Nonstop 2020, and 2020 is Nothing New
I shouldn’t have been surprised by what happened next. That I was surprised makes it clear why I, personally, need white antiracist spaces. That feeling of surprise is something I could stand to reflect on.
Doubling down on a bit of white myopia, I thought it was going to be “Central Park Karen” who made the big splash the week after Memorial Day. I was so busy reading the news and Tweets about that encounter that the early reports of George Floyd’s death sailed right past me. When I met with the white students that week, one of them talked about George Floyd’s murder, and she was the first person I spoke with who used that word to describe what had happened (in case I suggested otherwise above, the kids who are actually doing the work are just as often out ahead of me). The next night, a police precinct in Minnesota was on fire. The night after that and for the weekend, it seemed like the whole country was.
“Now is the time to talk about what we are actually talking about,” was the headline of an article by Chimamanda Ngozi Aditchie after the 2016 election.
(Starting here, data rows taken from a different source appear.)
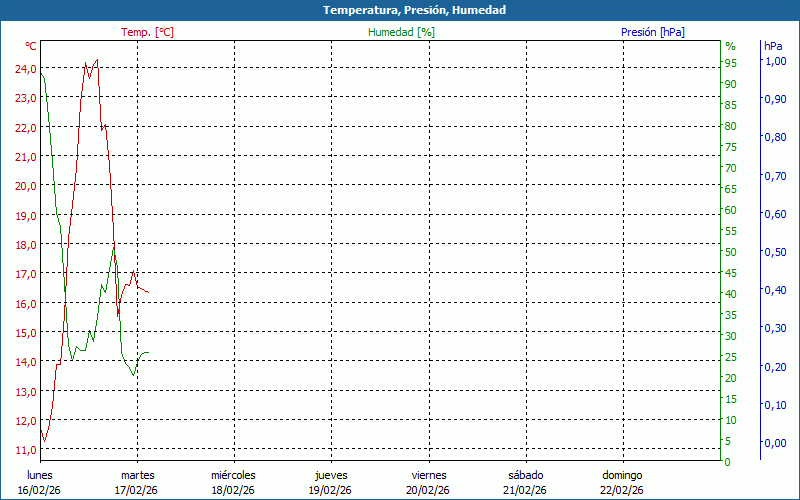Click the 0,50 tick on the pressure axis
The height and width of the screenshot is (500, 800).
(775, 252)
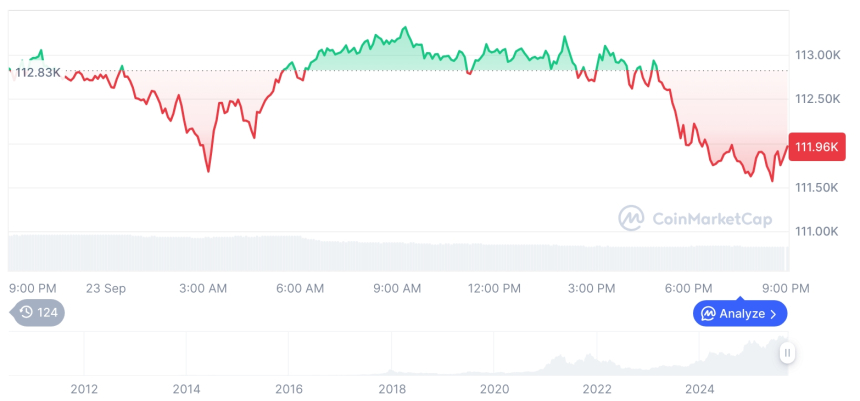Viewport: 860px width, 401px height.
Task: Click the chevron arrow on the Analyze button
Action: pos(773,314)
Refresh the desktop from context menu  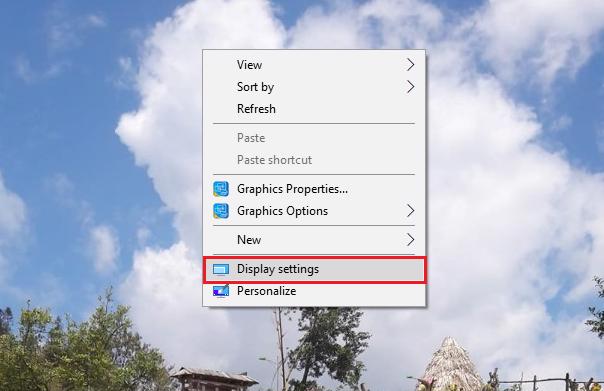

The phrase occurred to me that week, the last week of school, because suddenly everything we had been discussing since January seemed plain and clear right in front of us: the blinding and binding effect of whiteness, the long, repetitive history of race, the many layers of racism in our contemporary life, and the need for action.
Our last white antiracist meeting of the year was well attended, and there were several other mediated spaces that the school organized for white students that were modeled somewhat on the work we had done in the winter and spring. I was grateful that I had pushed ahead with the work when I did in April — otherwise, we would have been left scrambling again.
But that’s the thing of it, isn’t it? There is nothing so predictable in our public life than racist violence, than racism’s persistent and consistent through-line in our national narrative. When this happens, when suddenly everyone is talking about race, we need to be preparing for the next time it happens. We have to be marching in formation already, not redeploying every time we’re surprised by the grimly predictable.
Staying Present in the Cycle of Beginning and Ending
So the question becomes: how can we be ready in the new school year?
I think the student work should continue in the same way: I’ll ask students to share their experience of whiteness. With more time in a meeting, we can transition to roleplaying situations to orient ourselves toward action, calling in our white peers, and being accountable to our peers of color.
Having the same structure to each meeting is important to me: as one white colleague put it, we are trying to make a routine of looking for and talking about our whiteness, of normalizing that reflection. We could have read all of the books on the anti-racist reading lists and we could have gone to all of the protests; we could have appropriately and authentically reflected on our complicity with white supremacy many times over. But as another white colleague of mine has said: everyday, when we wake up, we still have to recommit to the work. Everyday, we will still wake up white.
I’ve been meeting with different groups of white faculty and staff across my school this summer to support one another in the work, and their thoughts have helped flesh out what my collaborator and I had been pursuing in January. Another faculty member (another English teacher, they’re the best) joined me to facilitate the white antiracist student space near the end of the year. And two white students volunteered to facilitate the white antiracist students group in the fall, and we’ll have a regular meeting time.
Commitment is not the end. It’s the first step.